*Page excerpt*:
□ □ □

I have, in the last six years, sat on the other side of a 1:1 from about forty different managers. Some of them were great. Some of them were not. The difference between the two groups, more than anything else I can identify, was the questions they asked.
The bad managers asked the same three questions every week, and they were not the questions I wanted to be asked.
The great managers asked specific, slightly uncomfortable, almost embarrassing questions. The kind of questions that, when I heard them, made me realize that this person had been thinking about me as a person, between Thursdays.
Here are eight of those questions. Not all of them are right for every meeting. But if you're a manager and the last few 1:1s have felt thin, I'd bet at least one of these is the one your report has been waiting for you to ask.
1. "What's been on your mind that you haven't brought up?"
This is the most useful question in the whole list. It's almost a cheat code.
Your direct report is, almost certainly, sitting on something. Some thought they've been turning over for two weeks, that they haven't surfaced because it didn't seem urgent enough, or because it felt awkward, or because they were waiting to see if it would resolve on its own.
Asking this question — and then waiting through the silence after you ask it — gives them permission. The first answer is often "no, not really." The second answer, after a pause, is often the real one.
A variant that works at first 1:1s with new reports: "What have you wanted to bring up but weren't sure if you should?"
2. "What's something you'd like me to give you more or less of?"
Most managers ask "any feedback for me?" That question is too big, too vague, and arrives with too much social cost. The honest answer is rarely "yes, here is structured feedback for you, my boss."
"More or less" is a better frame because it pre-grants the answer a structure. More of something, less of something. Your report can name a specific behavior, no matter how small, and the framing makes it feel like calibration rather than criticism.
Most common honest answers I've seen: more context on why decisions get made, less involvement in the small stuff, more direct feedback, less back-and-forth before you give me a yes or no.
3. "What's a thing you did this month that you're proud of, that I might not have noticed?"
Your direct report has done something good this month that you don't know about. There's no chance this isn't true, unless they did literally nothing.
Asking this is not just a feel-good move. It's also the only way to see the invisible work — the mentoring, the cross-team coordination, the hard pull request review that turned a junior developer's career around, the document that got passed around quietly. None of that lands on a dashboard. Most of it lands in this question.
Bonus: the answer to this question is exactly the kind of thing that, six months later, becomes a sentence in a promotion case.
4. "Is there something I think is going well that you don't?"
The dark twin of question 3.
Sometimes a manager believes a project is going well, or a relationship with another team is going well, or a process is working — and the report knows it isn't. They've been quiet about it, partly because correcting your manager is hard, and partly because they're not sure if their concern is real or just their own anxiety.

□ □ □

*To do*:
Continue the piece on questions for 1:1 meetings from the point where it stops. The material that comes next isn't used for anything here.

*Source material*:
□ □ □

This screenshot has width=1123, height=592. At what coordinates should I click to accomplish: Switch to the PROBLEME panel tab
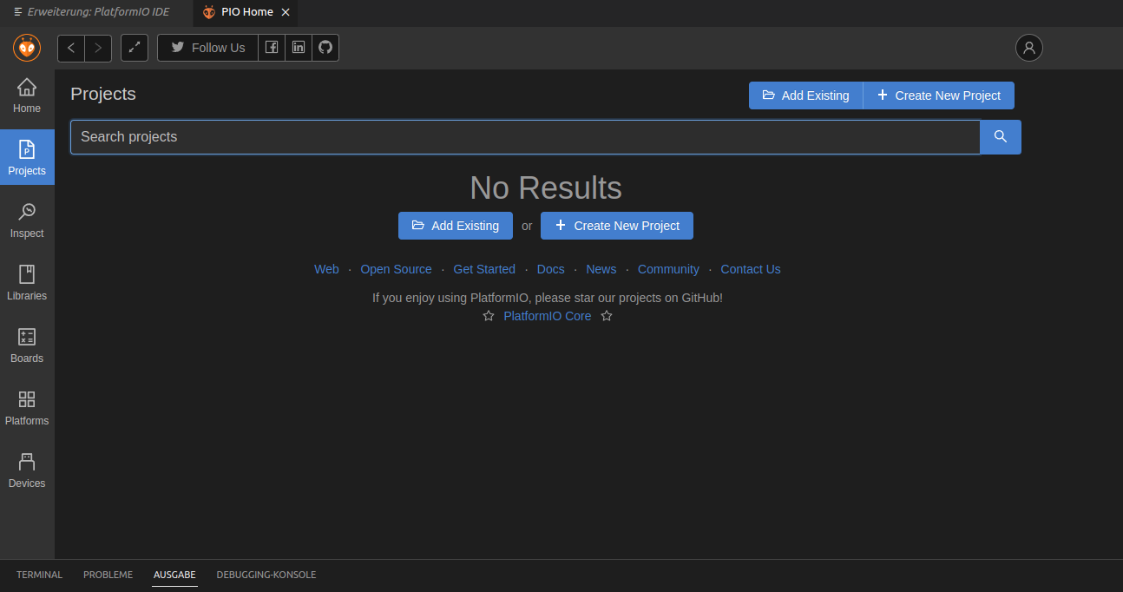108,575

□ □ □

*Output for this task*:
Asking explicitly tells them: it is okay to disagree with my read of the situation. It also calibrates you against their reality. It is rare that the answer is "no, everything's fine." More commonly, you find out that the thing you were celebrating in the all-hands has a quiet hairline fracture in it that the person closest to it has been seeing for weeks.
5. "What does the next year look like for you, if it goes well?"
Career conversation, but framed in a way that doesn't feel transactional.
"What do you want next?" is the question most managers reach for, and it's a hard one to answer in real-time. People haven't worked it out. They feel pressure to give a tidy answer — a title, a promotion, a project — when the actual answer is fuzzier.
"What does the next year look like, if it goes well?" gives them room to describe a felt sense rather than a job posting. The answer might be "I want to feel less stretched" or "I want to actually finish something I'm proud of" or "I want to work with that team I keep hearing good things about." Those are the real answers. They are also the actionable ones.
6. "Is there a conversation we should be having that we're not?"
This is the meta-question.
It tells your report: I'm aware that there are conversations we are avoiding. I'd like to know which ones you think we should not be avoiding anymore.
Often the answer is no. But when the answer is yes, it is almost always a load-bearing yes. They have been waiting for you to ask. The conversation that emerges is, often, a conversation about money, or scope, or whether the relationship is working, or whether they're going to leave. These are the conversations that move things; you want to invite them.
Don't ask this question every week. Once a quarter is about right.
7. "What's something you've been working on that you wish was harder?"
A question for your high performers specifically.
Your strongest reports often have a quiet problem you don't see: the work has stopped stretching them. They don't say so, because they don't want to seem ungrateful, and they're not sure what they'd want instead. So they keep delivering. Then, eight months later, they leave.
This question gives them an opening to admit that the project they're crushing is a project they've outgrown. The answer is data. Use it.
A close cousin: "What's something you used to find hard that doesn't feel hard anymore?"
8. "Is there anything going on outside work that I should know about?"
Used carefully, this is the question that builds the deepest trust. Used badly, it's invasive.
The right time to ask: when you've noticed that something has shifted — energy, focus, response time, demeanor — and you'd rather check in than guess. The right framing makes clear you don't need details, and that "no" is a complete and accepted answer.
I usually say something like: I'm not asking for specifics. I just want to know if there's anything going on that means I should be giving you a lighter hand right now, or covering for you, or just being aware. That phrasing makes it possible for someone to say "yes, my dad's sick" without feeling like they've over-shared, and possible for someone else to say "no, I'm just tired" without it being a lie of omission.
Your report does not owe you their personal life. They do, sometimes, want to be able to hand you a small piece of it so that the work makes more sense, and they need permission to do that. This question is the permission.
What none of these questions look like
A pattern, in case it helps: none of the eight questions above are the ones most managers reach for. None of them is "How's it going?" or "What are you working on this week?" or "Do you have everything you need?"
Those questions are not bad. They're just neutral. They produce neutral answers. They allow the conversation to remain at the surface, and the surface is not where the most useful 1:1 conversations live.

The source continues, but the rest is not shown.